DataSet API: HBase ScannerTimeoutException and double Result processing

Mark Davis
Hello,

I am reading Results from an HBase table and process them with Batch API. Everything works fine until I receive a ScannerTimeoutException from HBase.
Maybe my transformations get stuck or a GC pause happen - hard to tell. The HBase Client restarts the scan and the processing continues.
Except one problem - every time I receive this Exception I observe a duplicate Result processing - the Result which was processed just before ScannerTimeoutException is thrown is processed twice.

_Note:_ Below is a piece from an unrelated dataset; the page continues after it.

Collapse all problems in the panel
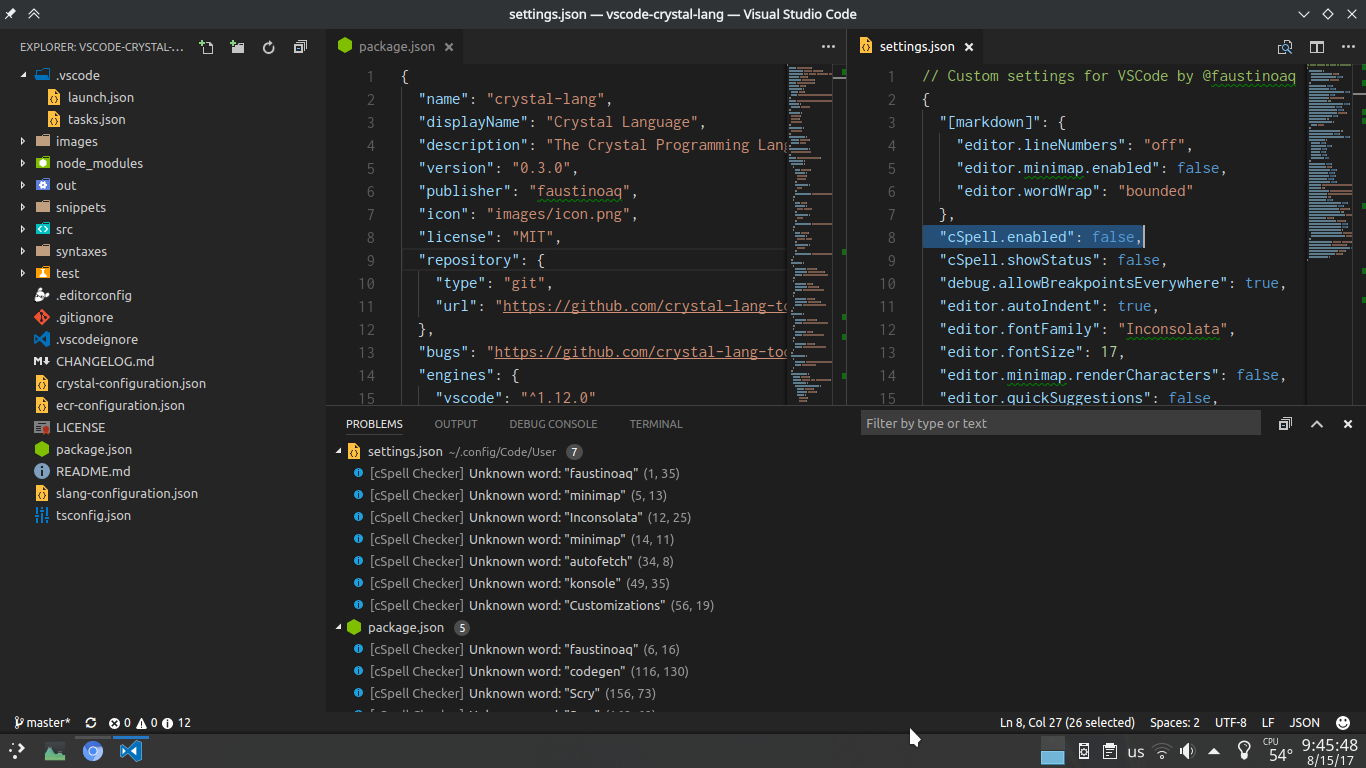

Is this expected behavior? Should I be prepared to handle it?
And how should I handle it? Keeping track of all processed Results is not feasible in my case.

Here is a simple job demonstrating an issue (HBase scan and RPC timeouts are set to 60 sec)

Thank you!

Best regards,
Mark


  public static void main(String[] args) throws Exception {
    ExecutionEnvironment env = ExecutionEnvironment.getExecutionEnvironment();
    env.setParallelism(1);

    env.createInput(new Src())
        .map(new Mapper())
        .print();
  }

  private static class Mapper implements MapFunction<Tuple1<String>, String> {

    private int cnt = 0;

    @Override
    public String map(Tuple1<String> value) throws Exception {
      if (cnt++ % 2 == 0) {
        Thread.sleep(120000);
      }
      return value.f0;
    }

  }

  private static class Src extends AbstractTableInputFormat<Tuple1<String>> {

    @Override
    protected Scan getScanner() {
      Scan scan = new Scan();
      scan.setStartRow(getStartRow());
      scan.setStopRow(getEndRow());
      scan.setCaching(1);
      scan.setCacheBlocks(false);
      return scan;
    }

    @Override
    protected String getTableName() {
      return getTable();
    }

    @Override
    protected Tuple1<String> mapResultToOutType(Result r) {
      return new Tuple1<String>(Bytes.toString(r.getRow()));
    }

    @Override
    public void configure(org.apache.flink.configuration.Configuration parameters) {
      scan = getScanner();
      try {
        table = new HTable(getHadoopConf(), getTableName());
      } catch (IOException e) {
        e.printStackTrace();
      }
    }

  }
Reply | Threaded
Open this post in threaded view
|

Re: DataSet API: HBase ScannerTimeoutException and double Result processing

Flavio Pompermaier
What I can tell is how the HBase input format works..if you look at AbstractTableInputFormat [1] this is the nextRecord() function:
        public T nextRecord(T reuse) throws IOException {
		if (resultScanner == null) {
			throw new IOException("No table result scanner provided!");
		}
		try {
			Result res = resultScanner.next();
			if (res != null) {
				scannedRows++;
				currentRow = res.getRow();
				return mapResultToOutType(res);
			}
		} catch (Exception e) {
			resultScanner.close();
			//workaround for timeout on scan
			LOG.warn("Error after scan of " + scannedRows + " rows. Retry with a new scanner...", e);
			scan.setStartRow(currentRow);
			resultScanner = table.getScanner(scan);
			Result res = resultScanner.next();
			if (res != null) {
				scannedRows++;
				currentRow = res.getRow();
				return mapResultToOutType(res);
			}
		}

		endReached = true;
		return null;
	}
When the resultScanner dies because of a timeout (this happens a lot when you have backpressure and the time between 2 consecutive reads exceed the scanner timeout), the code creates a new scanner and restart from where it was (starRow = currentRow).
So there should not be any duplicates (in theory), but this could be the root of the problem..

Best,

On Sat, Nov 23, 2019 at 11:07 PM Mark Davis <[hidden email]> wrote:
Hello,

I am reading Results from an HBase table and process them with Batch API. Everything works fine until I receive a ScannerTimeoutException from HBase.
Maybe my transformations get stuck or a GC pause happen - hard to tell. The HBase Client restarts the scan and the processing continues.
Except one problem - every time I receive this Exception I observe a duplicate Result processing - the Result which was processed just before ScannerTimeoutException is thrown is processed twice.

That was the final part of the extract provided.